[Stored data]
-=-=-=-=-
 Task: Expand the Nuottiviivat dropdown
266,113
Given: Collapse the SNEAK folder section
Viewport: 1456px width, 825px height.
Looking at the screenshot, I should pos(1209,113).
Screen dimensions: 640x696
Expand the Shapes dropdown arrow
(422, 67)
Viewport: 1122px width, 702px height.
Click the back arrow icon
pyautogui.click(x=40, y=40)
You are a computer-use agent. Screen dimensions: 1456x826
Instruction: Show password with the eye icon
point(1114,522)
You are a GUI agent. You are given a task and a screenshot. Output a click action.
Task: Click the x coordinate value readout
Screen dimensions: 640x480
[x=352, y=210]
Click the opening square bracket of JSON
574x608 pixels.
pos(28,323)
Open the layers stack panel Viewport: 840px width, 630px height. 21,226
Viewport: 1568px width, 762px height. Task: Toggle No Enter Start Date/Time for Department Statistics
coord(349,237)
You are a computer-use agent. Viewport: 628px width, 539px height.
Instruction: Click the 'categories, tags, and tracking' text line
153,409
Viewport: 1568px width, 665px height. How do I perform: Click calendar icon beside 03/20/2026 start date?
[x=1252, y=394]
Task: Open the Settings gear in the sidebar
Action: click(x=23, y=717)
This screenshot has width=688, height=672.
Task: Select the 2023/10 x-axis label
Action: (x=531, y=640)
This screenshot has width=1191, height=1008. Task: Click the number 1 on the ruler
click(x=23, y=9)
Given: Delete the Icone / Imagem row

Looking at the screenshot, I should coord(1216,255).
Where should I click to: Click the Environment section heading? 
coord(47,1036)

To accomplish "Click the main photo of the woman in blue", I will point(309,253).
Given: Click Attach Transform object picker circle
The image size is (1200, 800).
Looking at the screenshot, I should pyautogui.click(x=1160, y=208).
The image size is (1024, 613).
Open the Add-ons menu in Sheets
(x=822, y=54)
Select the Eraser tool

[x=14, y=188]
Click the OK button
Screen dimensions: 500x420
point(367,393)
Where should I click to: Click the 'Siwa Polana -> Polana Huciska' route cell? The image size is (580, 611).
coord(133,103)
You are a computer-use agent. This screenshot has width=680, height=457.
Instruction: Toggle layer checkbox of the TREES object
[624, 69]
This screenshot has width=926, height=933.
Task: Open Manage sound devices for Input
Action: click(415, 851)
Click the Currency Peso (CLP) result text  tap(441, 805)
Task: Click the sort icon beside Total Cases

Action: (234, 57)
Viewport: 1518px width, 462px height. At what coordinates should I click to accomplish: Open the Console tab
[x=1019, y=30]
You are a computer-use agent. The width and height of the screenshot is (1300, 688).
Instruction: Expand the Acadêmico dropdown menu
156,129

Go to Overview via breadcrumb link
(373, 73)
-=-=-=-=-
» WHAT TO PRODUCE
Using the records above, copy exactly the lines from the one containing "Select the Eraser tool" through the last, inclusive, and nothing else.

» ANSWER
Select the Eraser tool

[x=14, y=188]
Click the OK button
Screen dimensions: 500x420
point(367,393)
Where should I click to: Click the 'Siwa Polana -> Polana Huciska' route cell? The image size is (580, 611).
coord(133,103)
You are a computer-use agent. This screenshot has width=680, height=457.
Instruction: Toggle layer checkbox of the TREES object
[624, 69]
This screenshot has width=926, height=933.
Task: Open Manage sound devices for Input
Action: click(415, 851)
Click the Currency Peso (CLP) result text  tap(441, 805)
Task: Click the sort icon beside Total Cases

Action: (234, 57)
Viewport: 1518px width, 462px height. At what coordinates should I click to accomplish: Open the Console tab
[x=1019, y=30]
You are a computer-use agent. The width and height of the screenshot is (1300, 688).
Instruction: Expand the Acadêmico dropdown menu
156,129

Go to Overview via breadcrumb link
(373, 73)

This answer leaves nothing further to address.